Marriage Registration under Muslim Law


Marriage registration is required in Muslims since a Muslim marriage is considered a civil contract. Section 3 of the Muslim Marriages Registration Act of 1981 states that "any marriage conducted between Muslims after the beginning of this Act shall be registered as hereunder stipulated, within thirty days after the end of the Nikah Ceremony." In Muslim marriages, a nikahnama is a form of legal document that contains the key conditions/details of the marriage.

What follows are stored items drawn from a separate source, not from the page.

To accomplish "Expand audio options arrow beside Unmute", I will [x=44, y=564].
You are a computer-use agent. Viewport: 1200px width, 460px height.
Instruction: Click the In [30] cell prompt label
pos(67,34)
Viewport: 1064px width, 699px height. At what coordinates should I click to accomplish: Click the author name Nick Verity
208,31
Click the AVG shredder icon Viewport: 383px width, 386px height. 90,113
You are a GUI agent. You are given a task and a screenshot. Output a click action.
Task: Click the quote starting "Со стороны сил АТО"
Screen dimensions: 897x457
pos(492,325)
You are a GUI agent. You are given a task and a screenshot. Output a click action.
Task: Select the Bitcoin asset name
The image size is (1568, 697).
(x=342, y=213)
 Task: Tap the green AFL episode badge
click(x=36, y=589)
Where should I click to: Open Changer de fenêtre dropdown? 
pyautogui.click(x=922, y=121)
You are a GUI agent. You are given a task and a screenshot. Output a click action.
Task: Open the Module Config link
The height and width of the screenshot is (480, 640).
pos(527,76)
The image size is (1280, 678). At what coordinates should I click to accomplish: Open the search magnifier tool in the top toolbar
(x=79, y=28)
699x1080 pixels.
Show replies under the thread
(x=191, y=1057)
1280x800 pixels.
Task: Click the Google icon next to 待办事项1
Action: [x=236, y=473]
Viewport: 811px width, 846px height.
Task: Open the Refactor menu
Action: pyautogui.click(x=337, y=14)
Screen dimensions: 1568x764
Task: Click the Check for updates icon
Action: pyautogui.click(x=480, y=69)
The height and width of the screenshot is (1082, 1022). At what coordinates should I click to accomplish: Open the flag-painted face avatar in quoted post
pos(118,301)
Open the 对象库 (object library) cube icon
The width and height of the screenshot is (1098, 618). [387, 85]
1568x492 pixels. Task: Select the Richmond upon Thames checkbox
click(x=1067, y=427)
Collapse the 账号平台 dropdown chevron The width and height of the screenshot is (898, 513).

A Nikahnama, according to this statute, contains:


• Marriage location (with sufficient particulars to locate the Place.)
• Bridegroom's full name
• Age
• Address
• Father of the bridegroom's full name
• Whether or not your father is living or deceased
• The civil status of the bridegroom at the moment of marriage, whether he is - unmarried, widowed, or divorced Are you married, and how many wives do you have?
• Signature or thumb impression of the bridegroom/Vakil/Guardian, depending on whether the Nikah was conducted in person by the bridegroom or by his Vakil or Guardian.
• Nikah-full Khan's name (that is the person conducting the Nikah Ceremony.)
• The Nikah-signature Khan's (i.e person conducting the Nikah Ceremony with date.)
• Dower amount set
• Dower payment procedure
• Witnesses' names, parentage, home, and address

SR Munshi

SR Munshi is a published author at Muslim Marriage Bureau Gujarat. A writer by day and a reader by night, he's passionate about topics that pertain to Islamic traditions, culture, and history.